- What to work on:
The tail of the records, from the line containing "Nature's Plus (385, 1617)" through the final line, should be printed exactly and on its own.

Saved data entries

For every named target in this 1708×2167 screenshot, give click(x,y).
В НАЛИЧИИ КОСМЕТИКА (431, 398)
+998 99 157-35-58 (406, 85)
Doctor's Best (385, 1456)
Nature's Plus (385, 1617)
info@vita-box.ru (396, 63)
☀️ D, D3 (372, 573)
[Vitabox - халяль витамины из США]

- Task answer:
Nature's Plus (385, 1617)
info@vita-box.ru (396, 63)
☀️ D, D3 (372, 573)
[Vitabox - халяль витамины из США]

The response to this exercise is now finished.